- [TASK BRIEF]
Give the material below as a numbered list, leaving out blank lines.

- [DATA FOR PROCESSING]
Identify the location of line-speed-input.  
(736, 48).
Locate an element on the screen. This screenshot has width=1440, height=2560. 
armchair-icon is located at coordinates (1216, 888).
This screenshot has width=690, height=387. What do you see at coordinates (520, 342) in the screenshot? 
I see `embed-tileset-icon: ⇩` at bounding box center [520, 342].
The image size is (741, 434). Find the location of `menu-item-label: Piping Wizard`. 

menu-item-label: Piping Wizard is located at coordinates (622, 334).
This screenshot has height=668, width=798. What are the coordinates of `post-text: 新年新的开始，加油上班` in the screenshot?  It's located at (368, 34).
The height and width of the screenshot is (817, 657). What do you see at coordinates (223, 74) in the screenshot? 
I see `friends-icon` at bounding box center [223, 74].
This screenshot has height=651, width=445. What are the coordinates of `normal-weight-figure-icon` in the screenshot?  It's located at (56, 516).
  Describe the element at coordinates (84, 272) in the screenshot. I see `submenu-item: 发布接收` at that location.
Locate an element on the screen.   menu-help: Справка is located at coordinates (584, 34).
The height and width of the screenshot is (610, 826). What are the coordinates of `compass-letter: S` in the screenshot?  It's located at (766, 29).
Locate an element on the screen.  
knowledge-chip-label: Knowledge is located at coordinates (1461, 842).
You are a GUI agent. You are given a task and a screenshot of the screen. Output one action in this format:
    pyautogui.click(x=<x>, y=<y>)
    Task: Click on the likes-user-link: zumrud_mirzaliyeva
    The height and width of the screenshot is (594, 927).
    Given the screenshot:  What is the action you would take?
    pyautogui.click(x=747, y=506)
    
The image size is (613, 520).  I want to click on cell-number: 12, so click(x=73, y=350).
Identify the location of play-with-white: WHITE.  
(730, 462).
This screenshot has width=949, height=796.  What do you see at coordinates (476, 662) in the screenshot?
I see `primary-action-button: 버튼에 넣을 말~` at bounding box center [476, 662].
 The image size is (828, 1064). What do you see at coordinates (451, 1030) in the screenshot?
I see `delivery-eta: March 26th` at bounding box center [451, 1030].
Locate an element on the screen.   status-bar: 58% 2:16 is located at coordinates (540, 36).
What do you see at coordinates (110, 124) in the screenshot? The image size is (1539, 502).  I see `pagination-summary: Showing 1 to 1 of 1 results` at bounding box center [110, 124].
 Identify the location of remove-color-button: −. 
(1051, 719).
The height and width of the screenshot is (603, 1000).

- [RESULT FOR THIS TASK]
1. Identify the location of line-speed-input.  
2. (736, 48).
3. Locate an element on the screen. This screenshot has width=1440, height=2560. 
4. armchair-icon is located at coordinates (1216, 888).
5. This screenshot has width=690, height=387. What do you see at coordinates (520, 342) in the screenshot? 
6. I see `embed-tileset-icon: ⇩` at bounding box center [520, 342].
7. The image size is (741, 434). Find the location of `menu-item-label: Piping Wizard`. 
8. menu-item-label: Piping Wizard is located at coordinates (622, 334).
9. This screenshot has height=668, width=798. What are the coordinates of `post-text: 新年新的开始，加油上班` in the screenshot?  It's located at (368, 34).
10. The height and width of the screenshot is (817, 657). What do you see at coordinates (223, 74) in the screenshot? 
11. I see `friends-icon` at bounding box center [223, 74].
12. This screenshot has height=651, width=445. What are the coordinates of `normal-weight-figure-icon` in the screenshot?  It's located at (56, 516).
13.   Describe the element at coordinates (84, 272) in the screenshot. I see `submenu-item: 发布接收` at that location.
14. Locate an element on the screen.   menu-help: Справка is located at coordinates (584, 34).
15. The height and width of the screenshot is (610, 826). What are the coordinates of `compass-letter: S` in the screenshot?  It's located at (766, 29).
16. Locate an element on the screen.  
17. knowledge-chip-label: Knowledge is located at coordinates (1461, 842).
18. You are a GUI agent. You are given a task and a screenshot of the screen. Output one action in this format:
19.     pyautogui.click(x=<x>, y=<y>)
20.     Task: Click on the likes-user-link: zumrud_mirzaliyeva
21.     The height and width of the screenshot is (594, 927).
22.     Given the screenshot:  What is the action you would take?
23.     pyautogui.click(x=747, y=506)
24. The image size is (613, 520).  I want to click on cell-number: 12, so click(x=73, y=350).
25. Identify the location of play-with-white: WHITE.  
26. (730, 462).
27. This screenshot has width=949, height=796.  What do you see at coordinates (476, 662) in the screenshot?
28. I see `primary-action-button: 버튼에 넣을 말~` at bounding box center [476, 662].
29.  The image size is (828, 1064). What do you see at coordinates (451, 1030) in the screenshot?
30. I see `delivery-eta: March 26th` at bounding box center [451, 1030].
31. Locate an element on the screen.   status-bar: 58% 2:16 is located at coordinates (540, 36).
32. What do you see at coordinates (110, 124) in the screenshot? The image size is (1539, 502).  I see `pagination-summary: Showing 1 to 1 of 1 results` at bounding box center [110, 124].
33.  Identify the location of remove-color-button: −. 
34. (1051, 719).
35. The height and width of the screenshot is (603, 1000).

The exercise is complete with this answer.